[Document and screenshot pointing data]
····················

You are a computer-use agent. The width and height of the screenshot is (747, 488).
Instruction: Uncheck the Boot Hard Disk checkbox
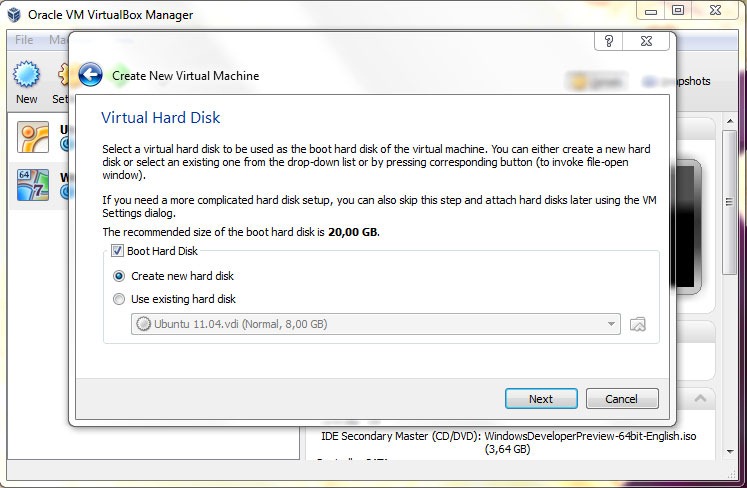click(117, 251)
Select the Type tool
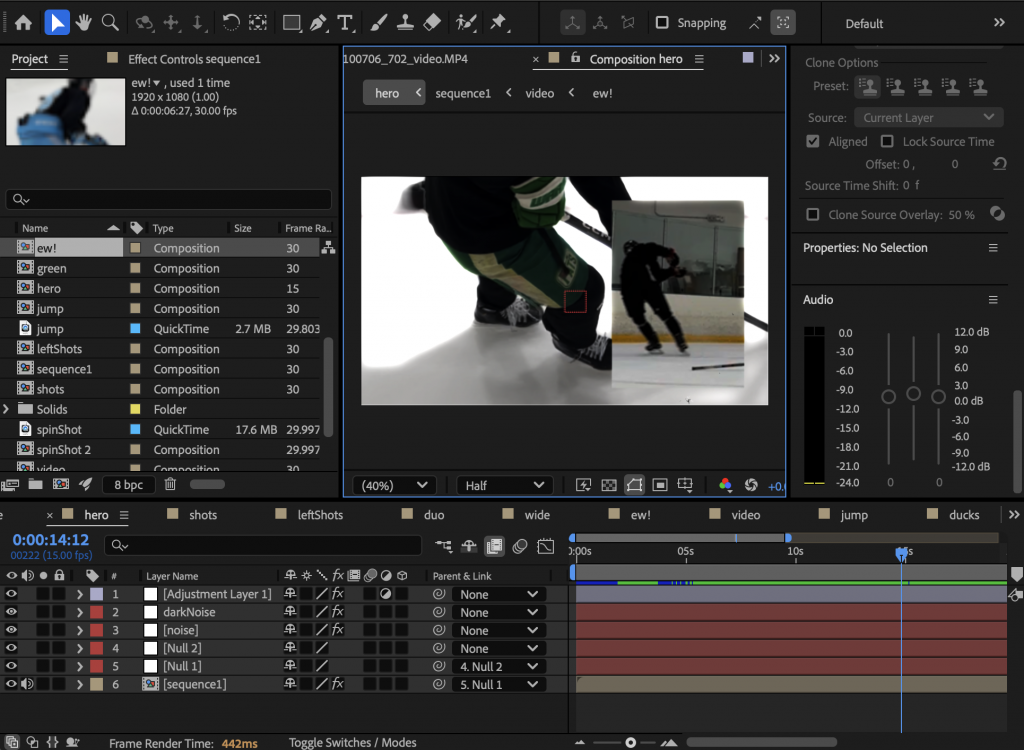 pyautogui.click(x=345, y=22)
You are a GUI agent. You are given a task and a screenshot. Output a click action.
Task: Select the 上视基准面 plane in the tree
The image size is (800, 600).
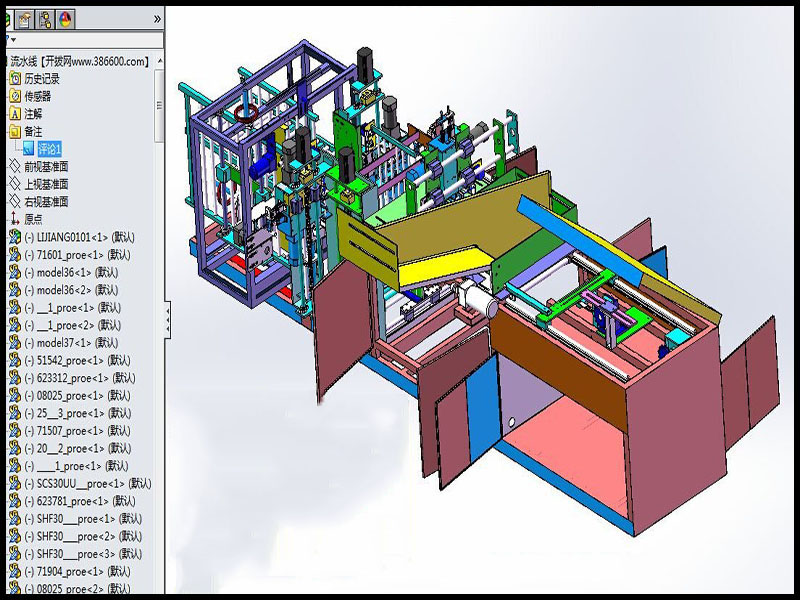coord(46,184)
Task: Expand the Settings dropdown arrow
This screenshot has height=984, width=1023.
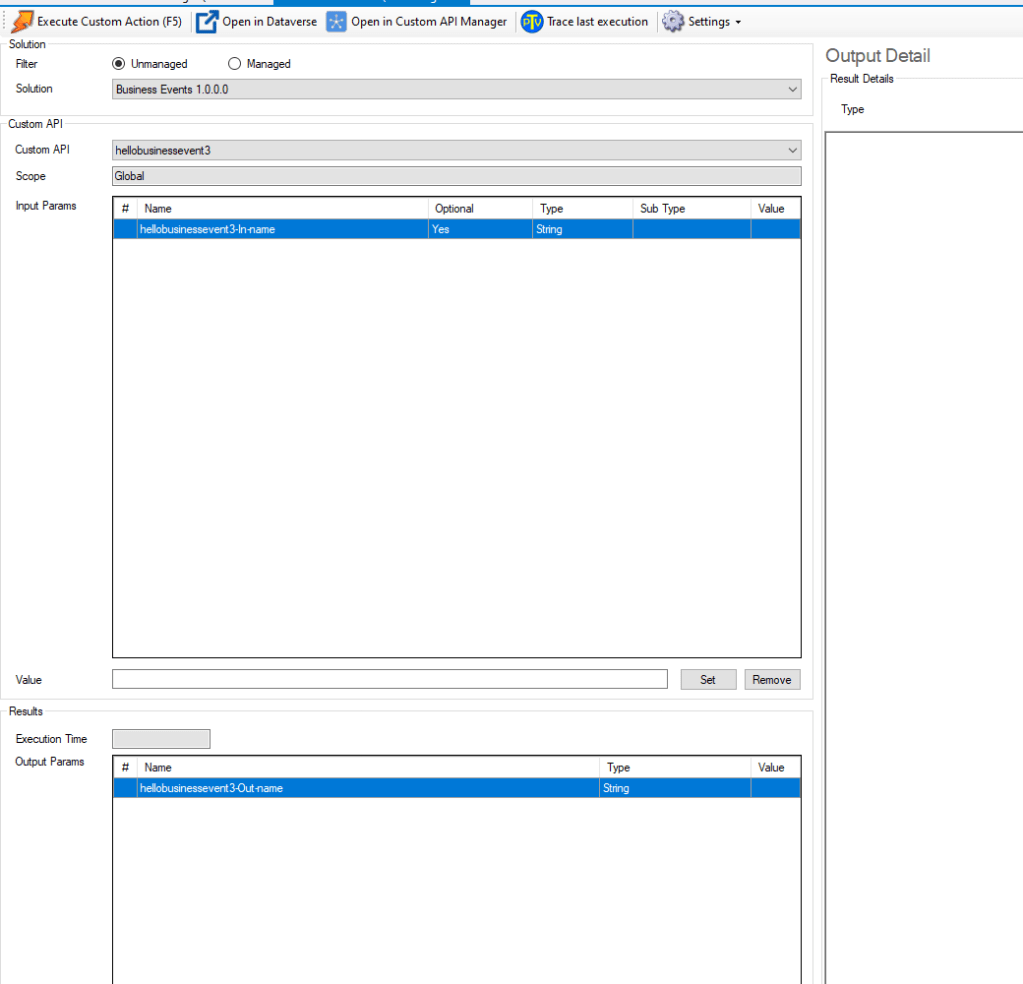Action: point(736,21)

····················

■ Task goal ■
Reproduce all of the data above line for line, leaving out the pictures.

■ Solved exercise ■
You are a computer-use agent. The width and height of the screenshot is (747, 488).
Instruction: Uncheck the Boot Hard Disk checkbox
click(117, 251)
Select the Type tool
 pyautogui.click(x=345, y=22)
You are a GUI agent. You are given a task and a screenshot. Output a click action.
Task: Select the 上视基准面 plane in the tree
The image size is (800, 600).
coord(46,184)
Task: Expand the Settings dropdown arrow
This screenshot has height=984, width=1023.
Action: point(736,21)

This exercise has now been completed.